--- START ---

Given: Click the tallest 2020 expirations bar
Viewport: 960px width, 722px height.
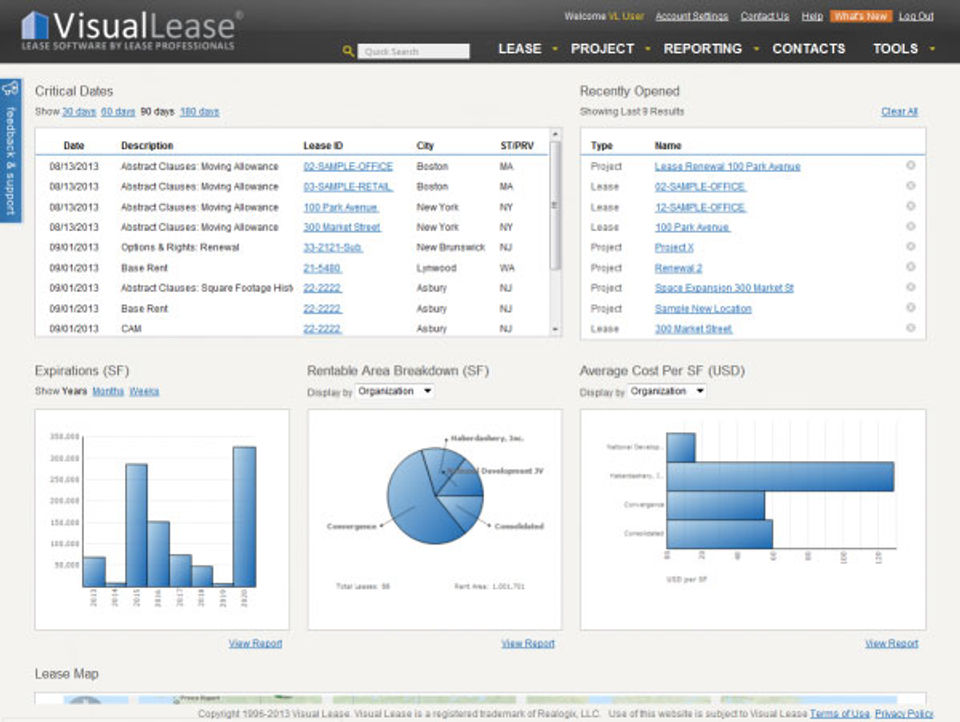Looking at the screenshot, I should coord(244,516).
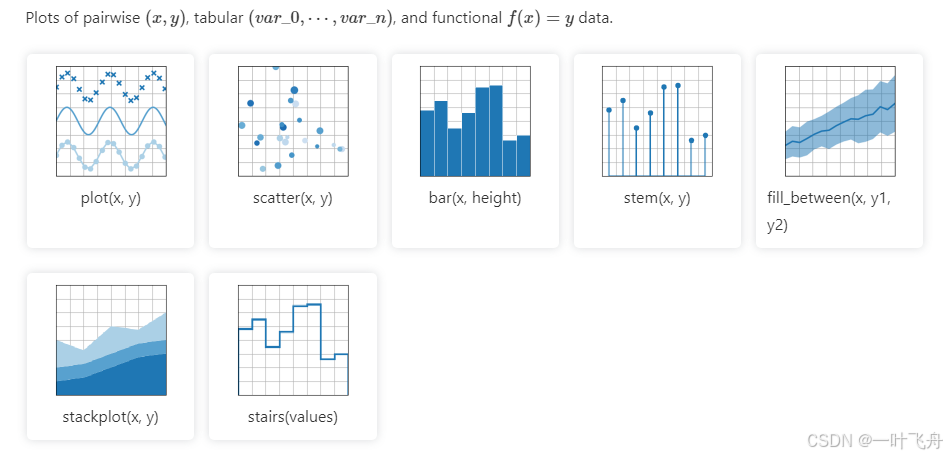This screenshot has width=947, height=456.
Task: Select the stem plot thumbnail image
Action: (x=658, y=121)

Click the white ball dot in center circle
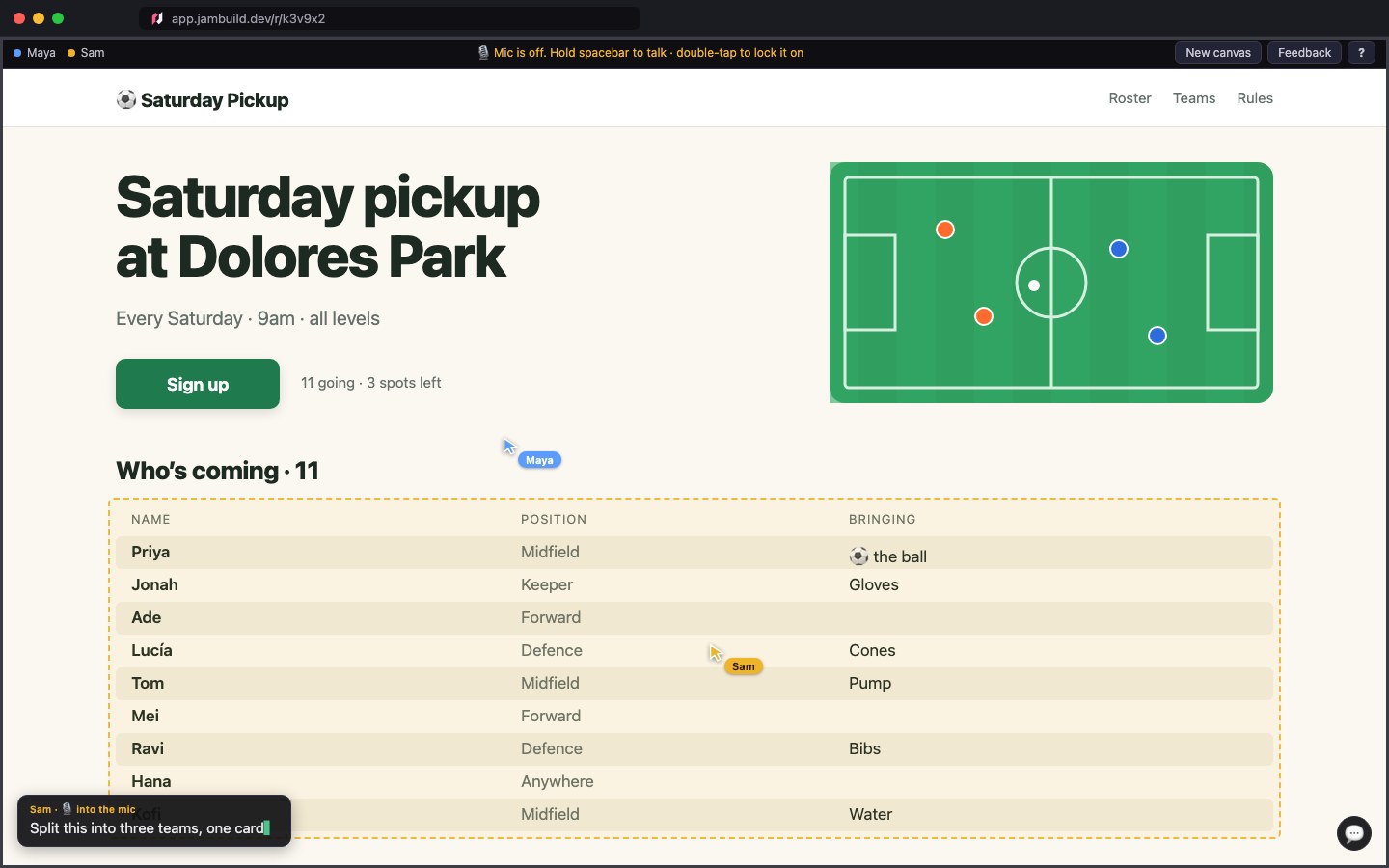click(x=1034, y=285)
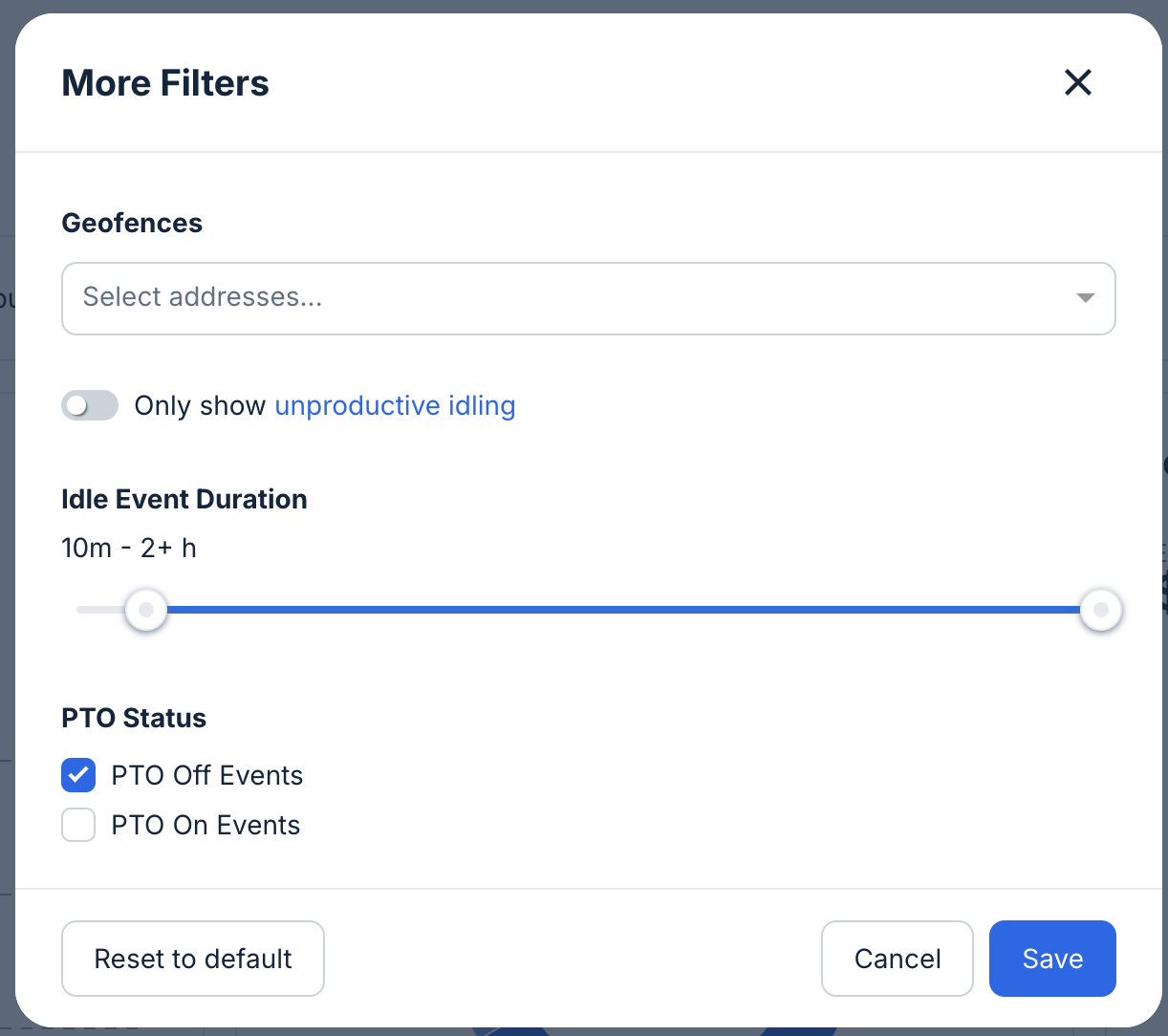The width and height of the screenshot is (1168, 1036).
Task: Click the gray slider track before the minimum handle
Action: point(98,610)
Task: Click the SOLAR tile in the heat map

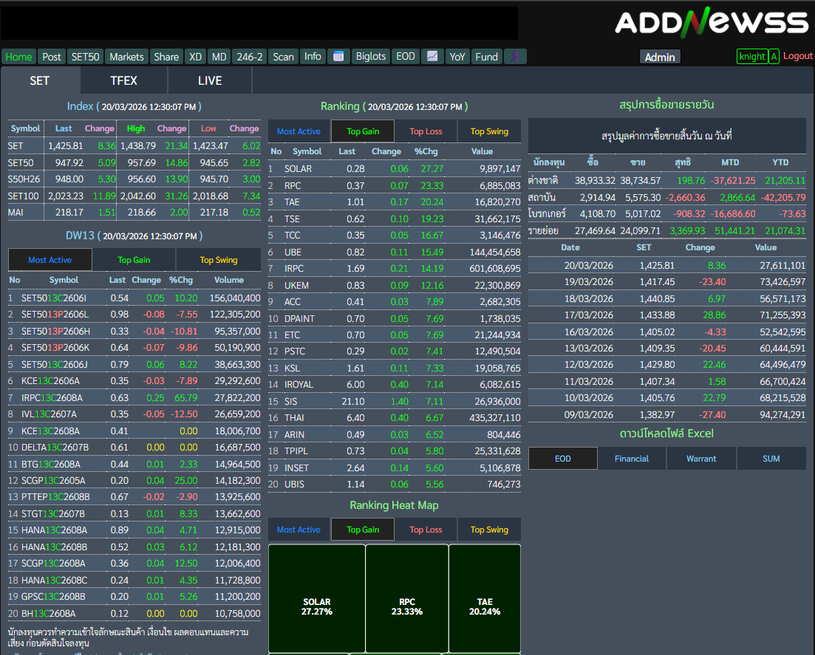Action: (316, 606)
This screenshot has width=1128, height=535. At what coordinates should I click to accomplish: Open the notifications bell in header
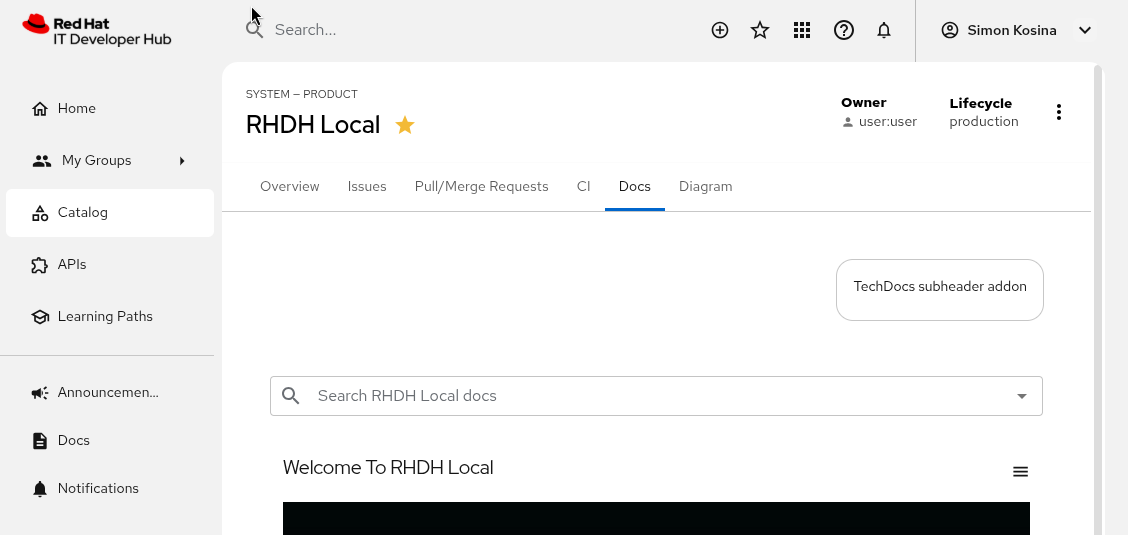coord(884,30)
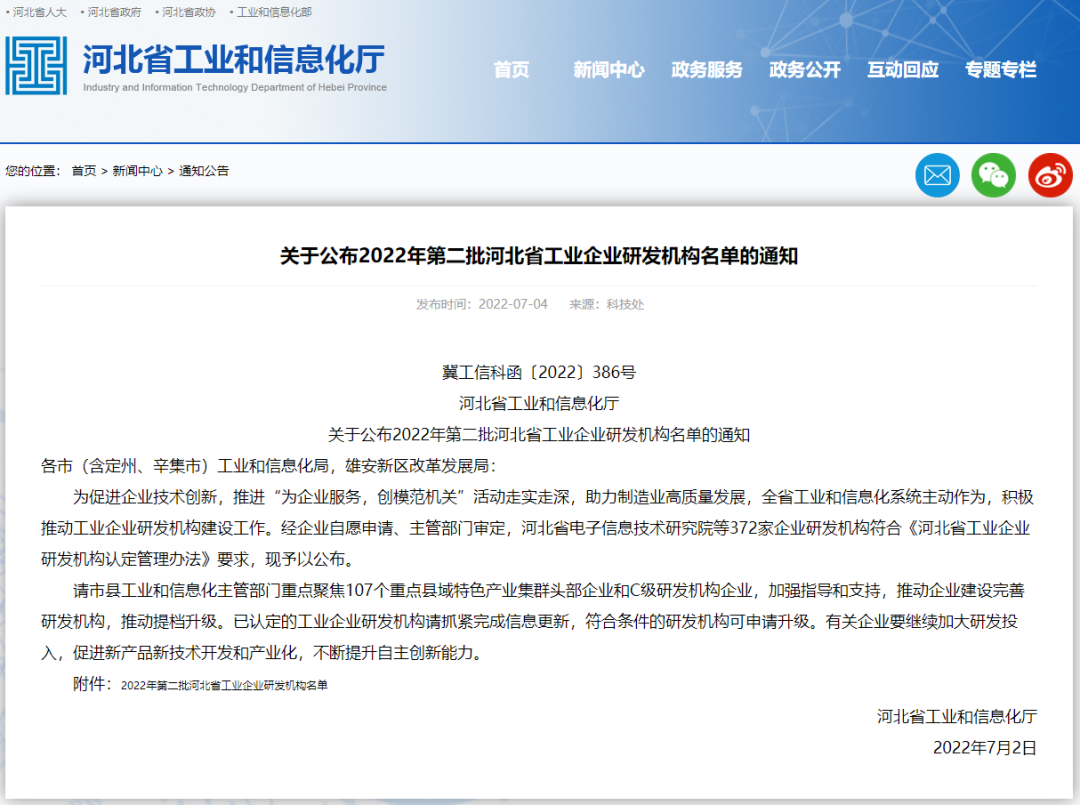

--- END ---

Directions. Repeat the listing above verbatim, but exclude the pictures it contains.

Exercise solution.
Given: Click the tallest 2020 expirations bar
Viewport: 960px width, 722px height.
Looking at the screenshot, I should coord(244,516).
This screenshot has width=947, height=456.
Task: Select the stem plot thumbnail image
Action: (x=658, y=121)

Click the white ball dot in center circle
click(x=1034, y=285)
The width and height of the screenshot is (1168, 1036).
Task: Click the gray slider track before the minimum handle
Action: point(98,610)
Task: Click the SOLAR tile in the heat map

Action: (316, 606)
This screenshot has width=1128, height=535. At what coordinates should I click to accomplish: Open the notifications bell in header
coord(884,30)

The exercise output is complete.